仮想通貨の中でも法定通貨と等価交換が可能な仮想通貨がいくつか存在し、このような通貨をペッグ通貨と呼んでいる。ペッグ通貨の中でも、様々な意味で有名なのは、USDと等価交換が可能な仮想通貨 Tether だ。

 

 Tether においては、預け入れた分の法定通貨よりも多くの Tether を発行した疑惑に加え、仮想通貨市場の相場を不正に操作したなどの疑惑もある。第三者の弁護士事務所による財政・資金評価なども発表されているが、問題そのものは、2018年7月の段階でも解決はしていない。

 

そして、今回アメリカにおいて、新しいペッグ通貨が IBM の支援を受けて発行され予定がある。

 

・ストロングホールド USDとは

 IBM が支援を行うと発表したのは、アメリカのストロングホールド社のストロングホールド USDだ。

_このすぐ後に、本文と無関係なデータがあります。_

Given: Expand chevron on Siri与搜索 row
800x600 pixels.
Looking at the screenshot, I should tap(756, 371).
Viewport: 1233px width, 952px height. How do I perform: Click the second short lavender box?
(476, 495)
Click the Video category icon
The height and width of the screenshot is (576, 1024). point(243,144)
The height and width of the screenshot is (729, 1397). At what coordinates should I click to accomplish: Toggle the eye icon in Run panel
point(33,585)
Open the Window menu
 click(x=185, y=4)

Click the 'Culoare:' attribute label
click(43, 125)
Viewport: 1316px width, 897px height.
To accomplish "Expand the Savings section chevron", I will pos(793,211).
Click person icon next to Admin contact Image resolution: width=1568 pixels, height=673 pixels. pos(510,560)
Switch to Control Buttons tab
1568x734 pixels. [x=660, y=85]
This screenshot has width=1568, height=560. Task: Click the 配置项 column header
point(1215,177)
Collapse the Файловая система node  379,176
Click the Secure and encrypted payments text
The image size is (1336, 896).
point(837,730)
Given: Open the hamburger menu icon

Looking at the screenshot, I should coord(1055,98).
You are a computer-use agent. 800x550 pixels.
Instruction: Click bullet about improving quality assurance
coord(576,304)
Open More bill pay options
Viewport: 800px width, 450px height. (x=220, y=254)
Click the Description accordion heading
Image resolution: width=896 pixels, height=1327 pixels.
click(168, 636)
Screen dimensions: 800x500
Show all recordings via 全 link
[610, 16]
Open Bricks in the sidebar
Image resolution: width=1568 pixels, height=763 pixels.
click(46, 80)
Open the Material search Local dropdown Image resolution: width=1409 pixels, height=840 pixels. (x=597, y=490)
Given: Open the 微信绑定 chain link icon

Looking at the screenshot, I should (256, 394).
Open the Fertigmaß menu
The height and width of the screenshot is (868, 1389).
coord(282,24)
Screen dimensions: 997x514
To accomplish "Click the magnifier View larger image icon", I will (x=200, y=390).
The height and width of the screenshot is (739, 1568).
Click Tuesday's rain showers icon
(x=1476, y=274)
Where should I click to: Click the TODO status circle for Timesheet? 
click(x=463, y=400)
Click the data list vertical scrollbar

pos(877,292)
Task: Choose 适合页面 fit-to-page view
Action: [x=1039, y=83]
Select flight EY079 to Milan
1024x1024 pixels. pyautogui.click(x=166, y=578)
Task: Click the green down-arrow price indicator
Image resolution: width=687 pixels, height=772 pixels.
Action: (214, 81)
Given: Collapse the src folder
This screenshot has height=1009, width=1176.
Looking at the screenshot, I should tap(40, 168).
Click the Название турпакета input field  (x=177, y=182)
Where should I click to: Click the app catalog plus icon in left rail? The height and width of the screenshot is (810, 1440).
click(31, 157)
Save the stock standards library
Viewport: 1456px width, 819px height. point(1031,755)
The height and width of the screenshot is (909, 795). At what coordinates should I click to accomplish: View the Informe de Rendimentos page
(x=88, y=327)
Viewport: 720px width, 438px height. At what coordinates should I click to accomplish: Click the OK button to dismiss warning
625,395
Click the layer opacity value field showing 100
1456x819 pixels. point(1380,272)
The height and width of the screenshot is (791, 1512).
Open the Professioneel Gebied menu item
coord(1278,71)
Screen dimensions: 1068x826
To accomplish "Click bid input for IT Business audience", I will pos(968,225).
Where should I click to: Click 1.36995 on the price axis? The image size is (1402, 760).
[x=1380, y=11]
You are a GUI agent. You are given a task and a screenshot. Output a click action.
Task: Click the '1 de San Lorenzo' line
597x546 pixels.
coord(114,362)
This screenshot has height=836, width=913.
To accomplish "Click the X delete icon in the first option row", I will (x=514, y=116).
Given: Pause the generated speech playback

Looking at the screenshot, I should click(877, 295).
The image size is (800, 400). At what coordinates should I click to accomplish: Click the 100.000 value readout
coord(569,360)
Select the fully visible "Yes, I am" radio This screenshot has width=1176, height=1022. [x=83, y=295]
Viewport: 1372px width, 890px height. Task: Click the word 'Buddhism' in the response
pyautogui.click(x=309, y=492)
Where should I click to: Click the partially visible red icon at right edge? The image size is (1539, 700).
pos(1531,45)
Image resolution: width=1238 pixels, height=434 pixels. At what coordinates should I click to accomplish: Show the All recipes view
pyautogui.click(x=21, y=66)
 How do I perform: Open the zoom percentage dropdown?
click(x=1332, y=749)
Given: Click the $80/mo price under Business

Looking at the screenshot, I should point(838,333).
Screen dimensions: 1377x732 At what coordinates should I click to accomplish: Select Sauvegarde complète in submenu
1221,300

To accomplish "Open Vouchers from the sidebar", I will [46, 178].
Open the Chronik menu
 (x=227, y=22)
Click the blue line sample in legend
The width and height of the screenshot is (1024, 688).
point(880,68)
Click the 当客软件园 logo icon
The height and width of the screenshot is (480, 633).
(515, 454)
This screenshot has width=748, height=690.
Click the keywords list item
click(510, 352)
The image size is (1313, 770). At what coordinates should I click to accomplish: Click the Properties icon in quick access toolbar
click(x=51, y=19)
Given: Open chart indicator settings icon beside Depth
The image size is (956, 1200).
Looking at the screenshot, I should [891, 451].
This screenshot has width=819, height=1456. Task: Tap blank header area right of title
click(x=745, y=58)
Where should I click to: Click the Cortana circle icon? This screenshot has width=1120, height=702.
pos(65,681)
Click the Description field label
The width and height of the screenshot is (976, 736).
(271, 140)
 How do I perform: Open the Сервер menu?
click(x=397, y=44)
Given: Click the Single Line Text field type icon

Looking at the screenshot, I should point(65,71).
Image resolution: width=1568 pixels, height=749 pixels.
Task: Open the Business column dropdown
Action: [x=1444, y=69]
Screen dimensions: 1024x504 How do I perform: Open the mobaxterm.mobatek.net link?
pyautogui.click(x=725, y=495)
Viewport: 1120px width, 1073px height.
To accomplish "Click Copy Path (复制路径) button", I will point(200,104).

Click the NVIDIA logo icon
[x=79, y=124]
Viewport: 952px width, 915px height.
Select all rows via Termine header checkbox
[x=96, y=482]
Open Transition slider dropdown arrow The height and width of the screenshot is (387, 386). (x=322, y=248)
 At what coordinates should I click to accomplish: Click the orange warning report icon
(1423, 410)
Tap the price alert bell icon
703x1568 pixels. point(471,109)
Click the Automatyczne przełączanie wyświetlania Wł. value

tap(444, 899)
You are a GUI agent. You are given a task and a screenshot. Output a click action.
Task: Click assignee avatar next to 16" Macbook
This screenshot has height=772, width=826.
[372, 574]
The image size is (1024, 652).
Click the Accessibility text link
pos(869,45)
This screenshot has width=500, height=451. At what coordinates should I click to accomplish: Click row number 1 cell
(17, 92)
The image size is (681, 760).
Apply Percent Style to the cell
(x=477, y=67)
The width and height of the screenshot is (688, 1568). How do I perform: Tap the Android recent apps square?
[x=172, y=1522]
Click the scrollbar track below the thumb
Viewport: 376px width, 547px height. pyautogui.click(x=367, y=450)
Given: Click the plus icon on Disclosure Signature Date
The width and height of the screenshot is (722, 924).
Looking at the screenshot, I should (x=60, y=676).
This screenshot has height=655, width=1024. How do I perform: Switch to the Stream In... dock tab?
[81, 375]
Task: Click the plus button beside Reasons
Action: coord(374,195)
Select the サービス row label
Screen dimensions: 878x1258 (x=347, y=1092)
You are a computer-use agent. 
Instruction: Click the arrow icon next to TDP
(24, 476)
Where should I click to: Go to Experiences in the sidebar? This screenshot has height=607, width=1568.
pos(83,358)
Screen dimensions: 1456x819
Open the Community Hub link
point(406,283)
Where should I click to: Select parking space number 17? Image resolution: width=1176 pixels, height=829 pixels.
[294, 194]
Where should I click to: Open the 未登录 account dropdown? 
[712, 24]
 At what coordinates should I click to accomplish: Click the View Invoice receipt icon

ストロングホールド USDは、ペッグ通貨であるとともに仮想通貨 Stellar の技術を基に作成されている。

 

 Stellar は、個人の取引を支援する金融プラットフォームであり、金融機関や個人、システムの垣根を越えた取引を目標としており、発行枚数は毎年増加していく。送金プラットフォームとしてリップルと比べられることも多い。 IBM と Stellar は、かねてより提携を行っており、ブロックチェーンによる国際送金の研究を行っていたことから、安定性のある仮想通貨と言えるストロングホールド USD を使用して更に研究を行っていくと見ていいだろう。

 

・ペッグ通貨の利点はどこにあるのか

ペッグの利点は、仮想通貨の属性を持ちながらも法定通貨と等価交換が可能であるという点だ。多くの仮想通貨は、需要と供給のバランスによって価値が決まり、数分後の価値でさえ一定ではない。そのため、店舗などでの使用や送金等においても一定のリスクを背負っている。

 

しかし、ペッグ通貨となった場合、ブロックチェーンを利用できることに加え、価格が法定通貨に紐づいているため、大きな変動を起こすことはない。つまり、ペッグ通貨は、法定通貨と仮想通貨のメリットを併せ持ったものだと言える。大手企業である IBM が支援を行っていることも含め、今後のストロングホールド USD の動向には要注目だ。